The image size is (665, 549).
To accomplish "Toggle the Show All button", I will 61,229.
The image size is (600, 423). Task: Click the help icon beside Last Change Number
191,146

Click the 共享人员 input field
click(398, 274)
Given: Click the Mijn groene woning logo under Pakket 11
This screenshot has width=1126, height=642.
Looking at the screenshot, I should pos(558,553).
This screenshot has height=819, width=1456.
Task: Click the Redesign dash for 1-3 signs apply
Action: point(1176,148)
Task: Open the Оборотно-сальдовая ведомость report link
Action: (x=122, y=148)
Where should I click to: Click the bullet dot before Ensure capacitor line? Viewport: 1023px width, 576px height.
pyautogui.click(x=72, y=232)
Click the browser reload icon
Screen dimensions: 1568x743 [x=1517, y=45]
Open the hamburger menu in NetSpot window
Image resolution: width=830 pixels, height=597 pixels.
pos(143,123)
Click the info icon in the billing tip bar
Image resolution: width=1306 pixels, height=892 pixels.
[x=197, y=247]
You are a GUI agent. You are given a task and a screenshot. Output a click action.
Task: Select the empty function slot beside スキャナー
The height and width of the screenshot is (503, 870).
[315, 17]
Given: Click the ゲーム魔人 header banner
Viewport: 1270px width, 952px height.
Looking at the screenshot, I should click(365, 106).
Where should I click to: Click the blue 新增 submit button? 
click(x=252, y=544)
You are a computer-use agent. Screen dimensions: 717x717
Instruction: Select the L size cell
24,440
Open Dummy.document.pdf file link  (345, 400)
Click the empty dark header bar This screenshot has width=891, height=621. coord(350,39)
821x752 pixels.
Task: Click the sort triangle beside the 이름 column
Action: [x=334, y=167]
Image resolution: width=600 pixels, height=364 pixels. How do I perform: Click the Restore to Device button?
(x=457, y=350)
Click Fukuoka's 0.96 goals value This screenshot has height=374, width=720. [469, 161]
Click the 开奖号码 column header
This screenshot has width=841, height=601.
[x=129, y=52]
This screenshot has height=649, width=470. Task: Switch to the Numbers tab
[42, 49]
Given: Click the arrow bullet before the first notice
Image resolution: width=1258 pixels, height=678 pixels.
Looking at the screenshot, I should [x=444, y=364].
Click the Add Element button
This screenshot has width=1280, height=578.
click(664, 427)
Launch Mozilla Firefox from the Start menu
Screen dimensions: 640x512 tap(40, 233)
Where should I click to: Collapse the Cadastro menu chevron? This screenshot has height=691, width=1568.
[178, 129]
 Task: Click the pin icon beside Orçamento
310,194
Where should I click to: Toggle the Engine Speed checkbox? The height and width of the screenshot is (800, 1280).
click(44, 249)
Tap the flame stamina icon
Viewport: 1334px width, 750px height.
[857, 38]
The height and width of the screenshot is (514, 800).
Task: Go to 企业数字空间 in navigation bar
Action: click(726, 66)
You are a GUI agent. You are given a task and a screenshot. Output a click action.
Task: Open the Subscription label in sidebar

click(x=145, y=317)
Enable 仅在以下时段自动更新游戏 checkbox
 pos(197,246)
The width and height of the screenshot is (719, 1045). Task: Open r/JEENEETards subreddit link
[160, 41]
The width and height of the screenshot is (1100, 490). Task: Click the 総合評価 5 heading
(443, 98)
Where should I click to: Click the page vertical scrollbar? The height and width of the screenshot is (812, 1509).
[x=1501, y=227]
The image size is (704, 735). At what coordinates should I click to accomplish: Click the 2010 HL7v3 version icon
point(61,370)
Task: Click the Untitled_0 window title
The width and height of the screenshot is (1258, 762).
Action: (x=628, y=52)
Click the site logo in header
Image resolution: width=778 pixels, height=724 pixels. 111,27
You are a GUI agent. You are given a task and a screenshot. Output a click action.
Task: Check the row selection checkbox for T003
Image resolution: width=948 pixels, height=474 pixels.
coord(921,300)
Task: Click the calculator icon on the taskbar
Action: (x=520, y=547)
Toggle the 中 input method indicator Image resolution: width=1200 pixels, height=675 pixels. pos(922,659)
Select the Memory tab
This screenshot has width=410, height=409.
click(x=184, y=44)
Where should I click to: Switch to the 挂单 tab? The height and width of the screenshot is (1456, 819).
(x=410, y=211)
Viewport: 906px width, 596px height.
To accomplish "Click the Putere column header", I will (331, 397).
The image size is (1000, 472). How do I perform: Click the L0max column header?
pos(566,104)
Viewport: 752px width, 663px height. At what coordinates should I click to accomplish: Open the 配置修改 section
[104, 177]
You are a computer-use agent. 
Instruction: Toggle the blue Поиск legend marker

* _Exercise instructions_: Go line by line through the data, copying each one that contains the word "computer".

* _Reply_:
You are a computer-use agent. Screen dimensions: 717x717
You are a computer-use agent. 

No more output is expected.